When Erdogan came to SCI-Huntingdon, he combined the Masjid Bilal Jiha, the Sunni community, and the Salafee Muslims into one Islamic community with one prayer service for all of them. Each group comes with their differences, but under the teaching of one Quran, one Prophet Muhammad. ( Id. at 38-39.) It is impossible for the DOC to accommodate services for every school of Muslim thought, as they are numerous and time and space are limited within the institution. (Doc. 53, Erdogan Decl. ¶ 15; Klemm Decl. ¶ 11.) Islamic services (daily Jama'ah, Jumu'ah, Eid'ul Fitri & Eid'ul Adha, and sunset Jama'ah) are open for all Muslim inmates. (Erdogan Decl. ¶ 6.) SCI-Huntingdon does not provide sect-oriented services. The above services emphasize basic Muslim teachings and are available to all Muslims. ( Id., ¶ 7.)

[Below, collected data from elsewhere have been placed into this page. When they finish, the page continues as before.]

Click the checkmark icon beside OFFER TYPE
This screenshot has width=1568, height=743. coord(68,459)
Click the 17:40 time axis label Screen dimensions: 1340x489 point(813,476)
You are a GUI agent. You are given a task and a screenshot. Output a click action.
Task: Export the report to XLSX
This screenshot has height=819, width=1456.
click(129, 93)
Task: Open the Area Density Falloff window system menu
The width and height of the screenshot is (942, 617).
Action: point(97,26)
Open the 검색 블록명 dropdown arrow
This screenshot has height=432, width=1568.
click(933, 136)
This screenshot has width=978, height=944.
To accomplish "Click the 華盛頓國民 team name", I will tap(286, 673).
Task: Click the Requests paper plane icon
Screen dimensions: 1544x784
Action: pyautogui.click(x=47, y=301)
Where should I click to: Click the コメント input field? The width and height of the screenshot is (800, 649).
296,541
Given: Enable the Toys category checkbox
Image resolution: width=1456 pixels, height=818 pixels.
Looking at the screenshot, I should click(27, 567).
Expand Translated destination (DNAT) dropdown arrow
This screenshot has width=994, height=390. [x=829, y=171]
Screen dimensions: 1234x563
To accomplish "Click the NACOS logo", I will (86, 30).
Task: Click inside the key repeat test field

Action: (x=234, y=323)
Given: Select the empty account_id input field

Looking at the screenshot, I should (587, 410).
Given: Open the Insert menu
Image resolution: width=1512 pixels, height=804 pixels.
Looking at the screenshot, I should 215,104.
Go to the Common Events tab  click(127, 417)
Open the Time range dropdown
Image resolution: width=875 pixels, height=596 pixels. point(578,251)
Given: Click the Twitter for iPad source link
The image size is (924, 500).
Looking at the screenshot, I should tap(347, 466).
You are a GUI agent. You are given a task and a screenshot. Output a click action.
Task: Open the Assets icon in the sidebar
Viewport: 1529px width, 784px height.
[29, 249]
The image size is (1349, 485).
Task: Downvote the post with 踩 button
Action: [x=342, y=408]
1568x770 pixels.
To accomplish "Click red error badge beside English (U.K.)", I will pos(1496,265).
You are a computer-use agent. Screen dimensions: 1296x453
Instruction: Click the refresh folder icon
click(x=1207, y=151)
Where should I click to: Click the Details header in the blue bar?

Defendants maintain that Plaintiff's religious beliefs and practices are unique and not shared by the majority of the SCI-Huntingdon Muslim population. ( Id. ¶ 19.) He desires separate services for himself, but the DOC cannot accommodate the individual religious preferences of each inmate. ( Id. ¶ 21.) Plaintiff considers his doctrinal perspective to be the generally-held Muslim perspective, and he is treated no differently than any other Muslim at the prison. (Erdogan Decl. ¶ 9.) He is not restricted from adhering to his personal doctrinal perspective, such as the direction of prayer, in the privacy of his cell. ( Id. ¶ 22.)

Plaintiff disputes the above and claims that Erdogan has worked to funnel him to the Wahabiyy sect of the Muslim faith, and that the Wahhabi/Salafi services and teachings offered by Erdogan run contrary to the Sunni Islamic faith and practices. He further disputes that his religious position is "unique" at SCI-Huntingdon, and cites to at least nine (9) other Sunni Muslim inmates who share his beliefs and contest the Muslim services offered by the prison. (Doc. 56 at 44-45, Scott Decl. ¶ 29; 24-33, 41-45.) Moreover, SCI-Huntingdon provides services for the Jewish and the Jehovah's witness communities, which have approximately ten (10) members each. (Doc. 56 at 35, SCI-Huntingdon Facility Narrative Summary 2009-2010.)

Denial of the Ability to Perform Rewardable Prayers

Plaintiff alleges he is being denied the ability to perform rewardable prayers, specifically, the "use of prayer robe, prayer oil, head gear, foot gear, Siwak (mouth cleansing) branch for prayer, reciting the Quran, and ritual purification, consuming halal (Islamically permissible) foods." (Doc. 1, ¶ 1(b).) Defendants maintain that rewardable prayers are "optional", are performed by Muslim inmates during services and in their own cell, and are never prohibited by the DOC. (Doc. 53, Erdogan Decl. ¶¶ 23-27.) Plaintiff states that the rewardable prayers are based upon obligatory prayers fulfilled by doing certain acts.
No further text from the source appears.